The bad news: the Corps of Engineers apparently knew better than to rely on the levees. They have had warnings over the years that the bases of river silt and peat could saturate under moderate conditions and weaken the levee structures, but have done little to address the situation. Since the newer levee systems simply got added to the top of older levees twenty years ago, some in the CoE have questioned whether their engineering models guaranteeing protection to Cat-3 hurrican strength actually applied. Eleven years ago, the question of soil composition and design flaws became the subject of a lawsuit -- one that was dismissed without ever addressing this issue.
Solomon's House has been covering the issue extensively. Just keep scrolling. And local reaction is justifiably pissed. They were told that they were supposed to be protected from this kind of storm, and the Corps knew that there were problems and did nothing.
Talk of rebuilding the Lower 9th Ward -- or not rebuilding it -- is pointless until the vexing flood-protection questions are answered and commitments made, said Arthur Theis, a former chief engineer for what was then called the state Department of Public Works. Theis was brought out of retirement to serve on the Department of Transportation and Development team.

"It doesn't do any good to replace all these houses if you don't have adequate flood protection," Theis said as he surveyed the demolished levee.

" 'Pre-Katrina levels' doesn't answer the question from the socio-economic and political perspective: Do you rebuild it and add (flood protection) infrastructure? Or do you turn it into a great big park, turn it into a wetland?" he asked.


Wall of water

Van Heerden's team didn't find anything that surprised them at the two Industrial Canal breaches, the most catastrophic of dozens of breaches in and around the city, they said. Looking down the length of the flood wall, a concrete barrier atop 14-foot sheet piling driven into an earthen levee, the engineers noted that the alignment of the concrete sections wavered.

Remaining sections of the wall had been pushed back several feet. Trenches lay in a few places at their base, signaling that water had started to seep through.

What toppled the wall, however, were the giant "scour trenches" behind it, dug several feet deep by the 16- or 17-foot-high surge that topped the levee, the engineers said.

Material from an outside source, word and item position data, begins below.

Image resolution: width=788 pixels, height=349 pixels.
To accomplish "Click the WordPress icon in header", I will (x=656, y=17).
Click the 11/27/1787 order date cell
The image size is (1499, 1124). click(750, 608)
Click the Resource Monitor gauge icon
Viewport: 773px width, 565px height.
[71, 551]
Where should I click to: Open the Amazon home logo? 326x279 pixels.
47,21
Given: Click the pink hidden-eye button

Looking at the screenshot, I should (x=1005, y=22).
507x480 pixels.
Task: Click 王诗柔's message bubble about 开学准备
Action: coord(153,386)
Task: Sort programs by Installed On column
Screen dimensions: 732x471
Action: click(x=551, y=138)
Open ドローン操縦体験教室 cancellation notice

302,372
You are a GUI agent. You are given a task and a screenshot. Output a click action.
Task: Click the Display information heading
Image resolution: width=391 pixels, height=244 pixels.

Deprived of much of its dirt foundation, the flood wall leaned into the trenches, then gave way, releasing a 20-foot wall of rushing water into the low-lying 9th Ward neighborhood, van Heerden said.
Oh, and problems were revealed more than a decade ago and nothing was done in the interim. A different administration in Washington, DC, and a different time. The whole issue of how to protect New Orleans from flooding must be sorted out before any widespread reconstruction of the most heavily flooded areas can proceed.

Some Louisiana residents are annoyed that FEMA is locating trailer parks for hurricane victims in their backyards. NIMBY rears its ugly head. Here's the latest on Katrina relief in Mississippi.

UPDATE:
MSNBC keeps trying to push the racial angle of distrust about rebuilding. How come we don't see similar articles of 'whites distrustful of officials rebuilding Biloxi or Gulfport or Waveland or Slidell?' That's because people in general are not trusting government to do the job. They've seen government fail them - at all levels - and some have decided to take the rebuilding on themselves while others wait for government to provide the answers. This isn't so much a news story as an op-ed with selective facts.

UPDATE:
ESPN reports that the Saints are a 50/50 proposition to remain in New Orleans. Nagin and Blanco both want the Saints to remain, which is probably the first time they've agreed on something in nearly two months. It may be the only thing they agree on though.